Quote the book review word for word, beginning at the words "Part of the point of" and stopping after "are being distracted.".

→ **PASSAGE**
/---
Heretics: The Creation of Christianity from the Gnostics to the Modern Church - Jonathan Wright This is such a damned reasonable survey of heresy in the Christian religion, from ancient to modern times, that it would be impolite and perhaps self defeating to express irritation. It has an awful lot of ground to cover and, in closing, it addresses and acknowledges the extent of the material it has had to neglect, which is huge. At the close it has successfully name checked diverse major and lesser heresies and examined their impact on the unfolding history of Western Christianity, incorporating an interesting chapter on religious intolerance in the USA. It does so without anger or even much in the way of passion.

For the most part, the attitude taken is that heretics have played a constructive role, obliging religious leaders to define orthodoxy in the teeth of attack, and in at least a proportion of cases it is arguable that the choice might reasonably have gone either way, so long as a decision was taken. This quality of Christian thinking might invite more critical attention. The author himself notes how opponents of Christianity have, from the earliest times, seen its plasticity, its fecundity, its lack of clarity, as an obvious indicator that it is a human invention. It is worryingly easy to suggest alternative interpretations at too many points of its teachings, which is why Christians have invested so much in the construction and the violent defence of “orthodoxy.” The author notes this and dismisses it rather too lightly. He implies instead that this flexibility has enabled Christianity to remain relevant as circumstances changed – which is certainly the case but not a direct answer to the challenge. [Perhaps he is just too well aware of the catch all defence – that revelation unfolds over time, that the Christians have worked slowly and painfully towards understanding the truth. You can’t argue with that so why bother?]

He recognises that, after a period of being persecuted by state authorities (and the author agrees without exploring the topic that this has been greatly exaggerated), the alliance of Church and state (or altar and throne) placed the Church itself in the position of persecuting its rivals, a role adopted with enthusiasm. He notices (another aside) the thesis that persecution itself played a big part in the politics of Western Europe and he points out periods in which the active seeking out of heretics served a useful function in the way power was exercised. He finally explores the emergence of the concepts of tolerance (which is in itself provisional and retains the implication of a power relationship) and then religious freedom, primarily in the American context, though his suggestion that this was a miracle seems is, of course, just plain unsatisfactory.

All this is good and useful history, well worth reading, but I have the impression that it is a mill without sufficient grist, a blade without a sharp enough edge. To take a single example, I suggest that both the extreme barbarity of the Thirty Years War in Europe and the resolution in the Treaty of Westphalia, at its conclusion, to avoid any future wars of religion was a major landmark – not the overnight conversion of Europeans to religious toleration at all, but a major, tangible step in that direction which should be given due weight. In other words, the emergence of tolerance was not a miracle, but rather a product of history and available for study. The book mentions these things, but it deals with too many serious issues in the same way, by name checking it without paying due attention.

Part of the point of heresy is certainly that people died and were killed – typically in horrible ways - for their opinions. Part of the point about tolerance and freedom of worship, from which too many modern day extremists wish to distract us, is not merely that it is bad to kill people over opinions in a world without certainty, but that the attack on heresy very often served a disreputable part in the corrupt exercise of power. Heresy does have its own internal dynamics but it also serves a political role. When the attention of the crowd is [mis]directed towards heresy, there is something more material from which they are being distracted.
\---
→ **STORED ROWS**
/---
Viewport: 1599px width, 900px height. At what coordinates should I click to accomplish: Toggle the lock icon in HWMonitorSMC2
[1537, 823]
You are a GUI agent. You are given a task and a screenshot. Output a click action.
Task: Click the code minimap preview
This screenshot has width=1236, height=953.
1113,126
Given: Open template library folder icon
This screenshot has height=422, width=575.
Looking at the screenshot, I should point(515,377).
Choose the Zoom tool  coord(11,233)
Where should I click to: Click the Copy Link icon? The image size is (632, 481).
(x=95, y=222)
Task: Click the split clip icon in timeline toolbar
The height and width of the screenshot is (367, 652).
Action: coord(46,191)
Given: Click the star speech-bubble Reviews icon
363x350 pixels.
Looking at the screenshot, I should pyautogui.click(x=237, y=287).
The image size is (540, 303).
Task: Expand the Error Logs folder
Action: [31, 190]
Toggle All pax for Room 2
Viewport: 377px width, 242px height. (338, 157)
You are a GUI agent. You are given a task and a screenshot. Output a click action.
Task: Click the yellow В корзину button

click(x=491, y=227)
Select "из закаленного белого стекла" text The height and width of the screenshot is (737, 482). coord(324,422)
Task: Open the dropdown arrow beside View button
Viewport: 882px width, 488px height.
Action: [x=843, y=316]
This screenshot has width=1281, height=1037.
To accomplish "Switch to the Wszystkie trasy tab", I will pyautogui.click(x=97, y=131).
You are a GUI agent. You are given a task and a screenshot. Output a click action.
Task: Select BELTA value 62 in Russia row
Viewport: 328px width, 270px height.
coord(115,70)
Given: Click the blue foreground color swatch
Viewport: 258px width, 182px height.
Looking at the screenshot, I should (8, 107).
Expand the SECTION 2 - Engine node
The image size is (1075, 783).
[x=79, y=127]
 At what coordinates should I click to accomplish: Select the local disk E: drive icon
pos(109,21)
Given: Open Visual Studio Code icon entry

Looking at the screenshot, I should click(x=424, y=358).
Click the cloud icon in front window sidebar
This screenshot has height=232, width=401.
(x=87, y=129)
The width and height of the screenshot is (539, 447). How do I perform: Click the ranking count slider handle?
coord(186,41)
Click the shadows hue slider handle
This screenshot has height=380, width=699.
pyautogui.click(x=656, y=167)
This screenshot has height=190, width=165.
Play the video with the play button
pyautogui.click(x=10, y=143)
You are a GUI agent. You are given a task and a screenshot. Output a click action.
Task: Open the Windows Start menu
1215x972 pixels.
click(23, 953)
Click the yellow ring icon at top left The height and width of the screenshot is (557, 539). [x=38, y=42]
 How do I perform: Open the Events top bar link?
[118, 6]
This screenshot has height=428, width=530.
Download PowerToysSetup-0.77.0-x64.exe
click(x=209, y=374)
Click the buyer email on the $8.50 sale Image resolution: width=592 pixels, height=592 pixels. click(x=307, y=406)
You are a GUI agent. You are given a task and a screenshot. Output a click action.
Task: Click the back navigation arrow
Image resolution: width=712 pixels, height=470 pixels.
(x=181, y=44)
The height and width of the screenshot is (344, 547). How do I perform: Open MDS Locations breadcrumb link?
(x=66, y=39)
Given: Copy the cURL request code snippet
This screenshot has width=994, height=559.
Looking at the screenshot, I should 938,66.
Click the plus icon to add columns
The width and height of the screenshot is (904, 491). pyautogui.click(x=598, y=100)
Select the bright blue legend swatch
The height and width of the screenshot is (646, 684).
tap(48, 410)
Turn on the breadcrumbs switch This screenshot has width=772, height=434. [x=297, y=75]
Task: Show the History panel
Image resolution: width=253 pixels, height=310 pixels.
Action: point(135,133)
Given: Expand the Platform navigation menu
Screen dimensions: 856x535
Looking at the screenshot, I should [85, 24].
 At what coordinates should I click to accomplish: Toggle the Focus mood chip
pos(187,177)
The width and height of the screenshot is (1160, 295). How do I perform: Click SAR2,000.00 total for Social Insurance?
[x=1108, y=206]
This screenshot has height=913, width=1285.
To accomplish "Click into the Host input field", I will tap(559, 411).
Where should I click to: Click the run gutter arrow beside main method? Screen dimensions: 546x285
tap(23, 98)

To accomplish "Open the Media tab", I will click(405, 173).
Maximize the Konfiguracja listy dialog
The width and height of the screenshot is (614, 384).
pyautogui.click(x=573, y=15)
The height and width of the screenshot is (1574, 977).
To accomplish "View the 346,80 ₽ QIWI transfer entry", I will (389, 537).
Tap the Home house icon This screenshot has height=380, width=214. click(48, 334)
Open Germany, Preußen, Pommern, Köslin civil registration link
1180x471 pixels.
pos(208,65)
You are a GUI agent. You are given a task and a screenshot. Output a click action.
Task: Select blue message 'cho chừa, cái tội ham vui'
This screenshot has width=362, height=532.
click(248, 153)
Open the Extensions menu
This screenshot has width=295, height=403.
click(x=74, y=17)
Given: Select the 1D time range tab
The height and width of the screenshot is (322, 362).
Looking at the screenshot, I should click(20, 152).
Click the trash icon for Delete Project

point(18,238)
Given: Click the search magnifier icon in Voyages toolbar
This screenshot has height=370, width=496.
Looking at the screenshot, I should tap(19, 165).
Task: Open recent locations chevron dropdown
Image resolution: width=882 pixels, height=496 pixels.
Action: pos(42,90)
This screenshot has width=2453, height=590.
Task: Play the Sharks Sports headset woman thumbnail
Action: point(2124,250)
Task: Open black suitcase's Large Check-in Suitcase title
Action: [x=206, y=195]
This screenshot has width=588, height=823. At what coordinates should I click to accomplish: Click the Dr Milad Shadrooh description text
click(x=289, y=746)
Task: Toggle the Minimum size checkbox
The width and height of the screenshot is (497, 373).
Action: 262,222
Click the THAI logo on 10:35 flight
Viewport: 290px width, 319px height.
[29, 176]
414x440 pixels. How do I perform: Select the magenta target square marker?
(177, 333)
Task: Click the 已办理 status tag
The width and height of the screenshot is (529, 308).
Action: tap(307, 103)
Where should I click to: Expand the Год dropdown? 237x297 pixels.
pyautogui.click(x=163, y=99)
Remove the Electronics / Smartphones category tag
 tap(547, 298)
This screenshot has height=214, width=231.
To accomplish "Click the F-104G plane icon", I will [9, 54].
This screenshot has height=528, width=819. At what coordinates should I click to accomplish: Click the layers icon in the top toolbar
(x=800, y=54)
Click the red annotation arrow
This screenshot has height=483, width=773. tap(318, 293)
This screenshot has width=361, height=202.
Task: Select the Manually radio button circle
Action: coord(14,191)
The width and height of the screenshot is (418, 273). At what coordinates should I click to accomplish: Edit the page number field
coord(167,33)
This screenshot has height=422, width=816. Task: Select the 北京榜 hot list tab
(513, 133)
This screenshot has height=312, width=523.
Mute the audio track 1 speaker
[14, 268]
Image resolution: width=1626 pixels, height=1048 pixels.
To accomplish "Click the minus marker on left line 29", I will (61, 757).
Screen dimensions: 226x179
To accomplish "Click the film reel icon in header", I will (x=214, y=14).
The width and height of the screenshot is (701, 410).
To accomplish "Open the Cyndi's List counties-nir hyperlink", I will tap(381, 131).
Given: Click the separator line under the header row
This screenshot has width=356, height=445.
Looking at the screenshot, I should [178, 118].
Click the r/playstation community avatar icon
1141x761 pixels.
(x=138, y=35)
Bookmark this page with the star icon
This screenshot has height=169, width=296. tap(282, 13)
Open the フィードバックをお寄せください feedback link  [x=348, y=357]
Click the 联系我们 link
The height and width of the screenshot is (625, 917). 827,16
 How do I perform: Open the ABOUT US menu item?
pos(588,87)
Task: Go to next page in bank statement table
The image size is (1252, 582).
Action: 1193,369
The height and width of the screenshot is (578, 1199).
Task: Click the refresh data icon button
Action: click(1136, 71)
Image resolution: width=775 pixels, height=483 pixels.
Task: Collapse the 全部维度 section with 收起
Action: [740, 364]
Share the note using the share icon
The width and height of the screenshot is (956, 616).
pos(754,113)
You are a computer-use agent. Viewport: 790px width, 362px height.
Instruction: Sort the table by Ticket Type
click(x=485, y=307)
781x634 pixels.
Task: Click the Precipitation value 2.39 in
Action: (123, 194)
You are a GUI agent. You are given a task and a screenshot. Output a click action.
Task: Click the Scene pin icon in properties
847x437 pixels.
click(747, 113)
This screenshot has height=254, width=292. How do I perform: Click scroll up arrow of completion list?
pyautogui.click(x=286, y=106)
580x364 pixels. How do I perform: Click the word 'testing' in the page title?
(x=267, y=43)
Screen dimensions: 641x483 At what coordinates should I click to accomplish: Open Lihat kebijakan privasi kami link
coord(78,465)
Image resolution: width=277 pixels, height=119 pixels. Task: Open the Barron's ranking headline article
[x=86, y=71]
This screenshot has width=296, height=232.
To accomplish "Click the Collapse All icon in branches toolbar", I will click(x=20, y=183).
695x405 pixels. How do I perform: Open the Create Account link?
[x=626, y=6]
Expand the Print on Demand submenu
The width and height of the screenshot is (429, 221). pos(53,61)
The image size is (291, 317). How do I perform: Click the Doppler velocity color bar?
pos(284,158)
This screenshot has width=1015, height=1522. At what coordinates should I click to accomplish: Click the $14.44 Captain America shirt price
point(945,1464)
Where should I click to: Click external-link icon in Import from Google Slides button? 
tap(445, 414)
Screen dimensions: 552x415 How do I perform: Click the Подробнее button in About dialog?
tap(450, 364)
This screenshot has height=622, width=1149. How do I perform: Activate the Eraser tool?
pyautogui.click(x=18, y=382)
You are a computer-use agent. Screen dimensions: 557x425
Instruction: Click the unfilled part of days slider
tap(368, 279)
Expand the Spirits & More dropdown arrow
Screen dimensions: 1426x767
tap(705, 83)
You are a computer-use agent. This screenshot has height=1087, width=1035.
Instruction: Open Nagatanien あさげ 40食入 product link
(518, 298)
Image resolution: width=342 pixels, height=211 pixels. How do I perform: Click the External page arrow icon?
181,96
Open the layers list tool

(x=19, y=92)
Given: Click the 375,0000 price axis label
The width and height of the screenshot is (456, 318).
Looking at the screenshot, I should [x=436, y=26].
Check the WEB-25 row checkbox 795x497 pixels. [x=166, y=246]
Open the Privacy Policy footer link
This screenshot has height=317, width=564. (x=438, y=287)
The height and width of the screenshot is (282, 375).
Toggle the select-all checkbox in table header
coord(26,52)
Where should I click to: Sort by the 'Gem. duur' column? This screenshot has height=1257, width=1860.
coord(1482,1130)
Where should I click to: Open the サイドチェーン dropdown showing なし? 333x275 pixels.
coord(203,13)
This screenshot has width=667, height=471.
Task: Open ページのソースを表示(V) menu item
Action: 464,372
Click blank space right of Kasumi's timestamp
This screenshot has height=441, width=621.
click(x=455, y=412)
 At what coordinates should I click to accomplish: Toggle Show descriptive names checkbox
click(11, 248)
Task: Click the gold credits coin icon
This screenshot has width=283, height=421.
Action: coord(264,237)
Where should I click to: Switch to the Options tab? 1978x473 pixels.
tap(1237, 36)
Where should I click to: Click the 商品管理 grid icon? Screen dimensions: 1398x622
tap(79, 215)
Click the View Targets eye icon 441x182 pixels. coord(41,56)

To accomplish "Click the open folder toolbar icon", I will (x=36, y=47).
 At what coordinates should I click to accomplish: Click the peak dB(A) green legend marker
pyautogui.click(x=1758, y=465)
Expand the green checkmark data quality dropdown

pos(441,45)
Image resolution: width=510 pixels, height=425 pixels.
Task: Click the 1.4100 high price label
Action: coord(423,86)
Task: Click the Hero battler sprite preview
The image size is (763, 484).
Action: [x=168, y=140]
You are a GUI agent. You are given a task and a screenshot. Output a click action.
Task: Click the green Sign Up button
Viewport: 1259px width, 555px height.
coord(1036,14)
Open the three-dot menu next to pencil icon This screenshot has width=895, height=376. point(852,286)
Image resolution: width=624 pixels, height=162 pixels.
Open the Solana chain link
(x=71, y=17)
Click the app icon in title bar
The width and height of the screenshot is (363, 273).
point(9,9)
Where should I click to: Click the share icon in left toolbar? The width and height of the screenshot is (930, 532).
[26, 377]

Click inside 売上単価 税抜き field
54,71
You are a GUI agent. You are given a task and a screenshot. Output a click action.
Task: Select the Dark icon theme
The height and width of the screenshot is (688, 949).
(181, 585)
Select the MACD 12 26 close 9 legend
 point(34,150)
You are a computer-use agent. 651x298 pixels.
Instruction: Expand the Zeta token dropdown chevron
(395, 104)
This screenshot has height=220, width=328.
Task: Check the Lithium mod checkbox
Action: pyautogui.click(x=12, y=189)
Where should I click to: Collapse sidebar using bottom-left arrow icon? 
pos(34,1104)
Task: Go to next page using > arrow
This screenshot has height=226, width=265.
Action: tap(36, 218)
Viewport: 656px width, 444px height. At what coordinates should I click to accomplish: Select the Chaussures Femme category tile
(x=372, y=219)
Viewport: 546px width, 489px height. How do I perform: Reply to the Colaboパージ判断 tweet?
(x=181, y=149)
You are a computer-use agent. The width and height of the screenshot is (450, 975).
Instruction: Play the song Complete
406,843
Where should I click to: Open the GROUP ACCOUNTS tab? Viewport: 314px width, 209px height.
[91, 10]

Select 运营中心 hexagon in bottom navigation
\---
→ **TASK RESULT**
Part of the point of heresy is certainly that people died and were killed – typically in horrible ways - for their opinions. Part of the point about tolerance and freedom of worship, from which too many modern day extremists wish to distract us, is not merely that it is bad to kill people over opinions in a world without certainty, but that the attack on heresy very often served a disreputable part in the corrupt exercise of power. Heresy does have its own internal dynamics but it also serves a political role. When the attention of the crowd is [mis]directed towards heresy, there is something more material from which they are being distracted.